Отношения между Законом и Вещью определены здесь как нельзя лучше. Именно это определение и послужит нам отправной точкой. Диалектика отношений между желанием и Законом такова, что желание вспыхивает в нас только в связи с Законом, посредством которого оно становится желанием смерти. Только в силу существования Закона грех, αμαρτία, что означает по-гречески нехватку и непричастность к Вещи, принимает характер чрезмерный, преувеличенный. Оставляют ли нас открытие Фрейда и психоаналитическая этика в плену этой диалектики? Нам предстоит теперь исследовать то, что человеческое существо оказалось способным в течение столетий выработать, чтобы Закон этот преступить, чтобы установить со своим желанием отношения, которые преодолевали бы этот связывающий их запрет и вводили бы, сверх морали, эротику.

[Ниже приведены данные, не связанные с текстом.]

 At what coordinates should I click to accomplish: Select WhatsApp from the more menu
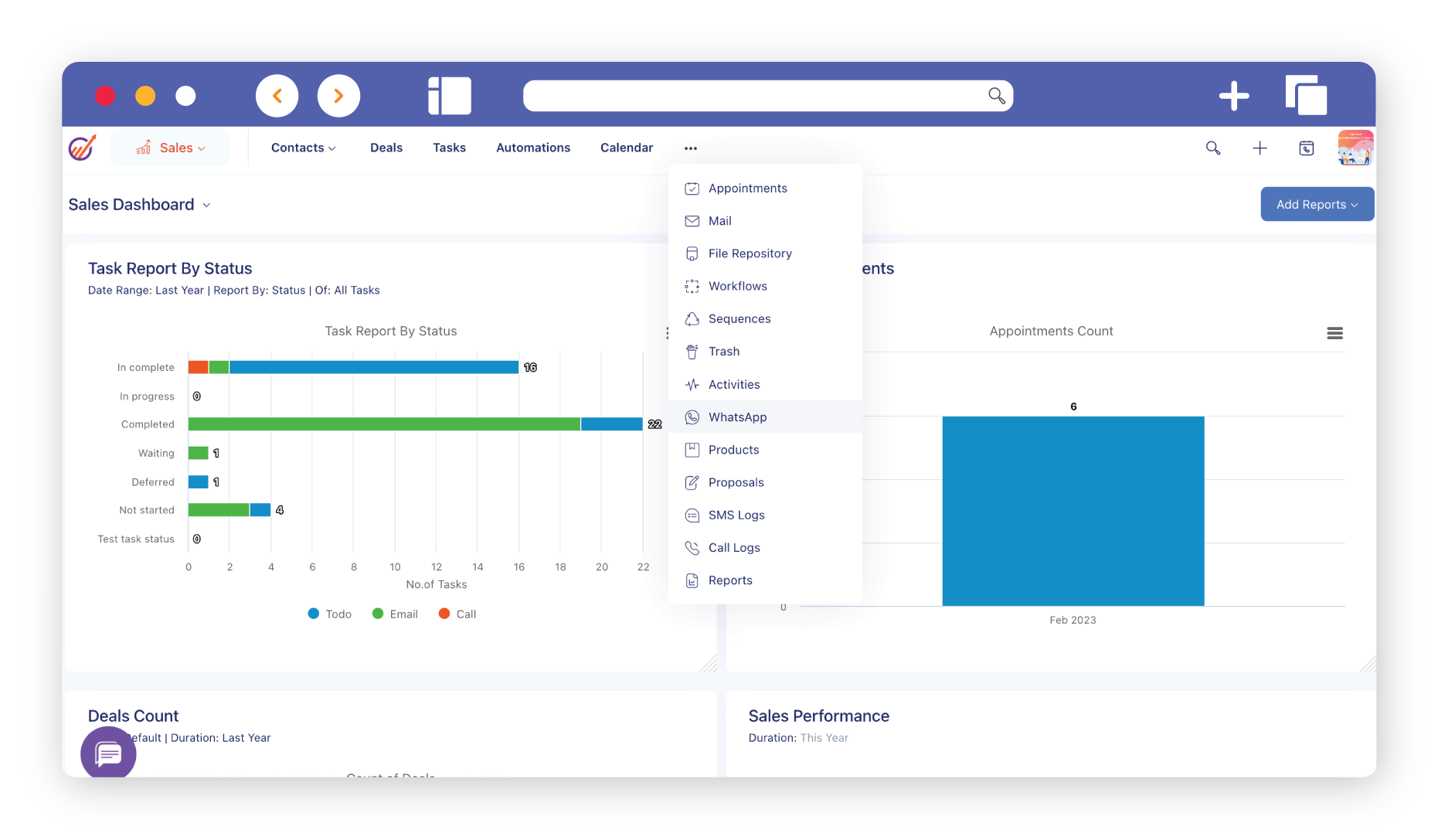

Такая постановка вопроса не должна, мне думается, вас удивить, ибо это то самое, что делали испокон веку все религии, все мистические учения, все то, одним словом, что Кант именует несколько свысока Religionsschwдrmereien, религиозными мечтаниями — слово это переводу поддается с трудом. Что все это, как не способ восстановить, где-то по ту сторону закона, отношения с das Ding? Есть, без сомнения, и другие способы. Так, говоря об эротике, нам придется говорить и о том, что поддерживалось веками — о правилах любви. Фрейд говорит где-то, что он, в принципе, мог бы говорить о своем учении как об эротике, но, продолжает он, я не сделал этого, потому что сделать это означало бы уступку на словах, а кто уступает на словах, уступает и на деле — вот почему я говорю о теории сексуальности.

И это правда — на первом плане у Фрейда стоит этическое исследование простых взаимоотношений между мужчиной и женщиной. Но интересно, что в отношениях этих все так и осталось с тех пор на своих местах. Вопрос о das Ding и сегодня остается связанным с открытой, зияющей брешью в сердцевине человеческого желания. Я бы сказал, если вы мне позволите эту игру слов, что все дело для нас заключается в том, чтобы понять, что можем мы сделать, чтобы пропажу эту, dam, обратить в госпожу, dame, в нашу госпожу, notre dame.

Не улыбайтесь этому превращению — ведь язык произвел его до меня. Поинтересовавшись этимологией слова danger, опасность, вы обнаружите, что та же двусмысленность заключена и в нем, ибо danger означало первоначально domniarium, господство. Сюда же проникло потихоньку и слово dame, дама, госпожа. И не удивительно — ведь во власти другого находиться небезопасно.

Вот в это-ту, безусловно опасную, область и попробуем мы с вами в следующем году углубиться.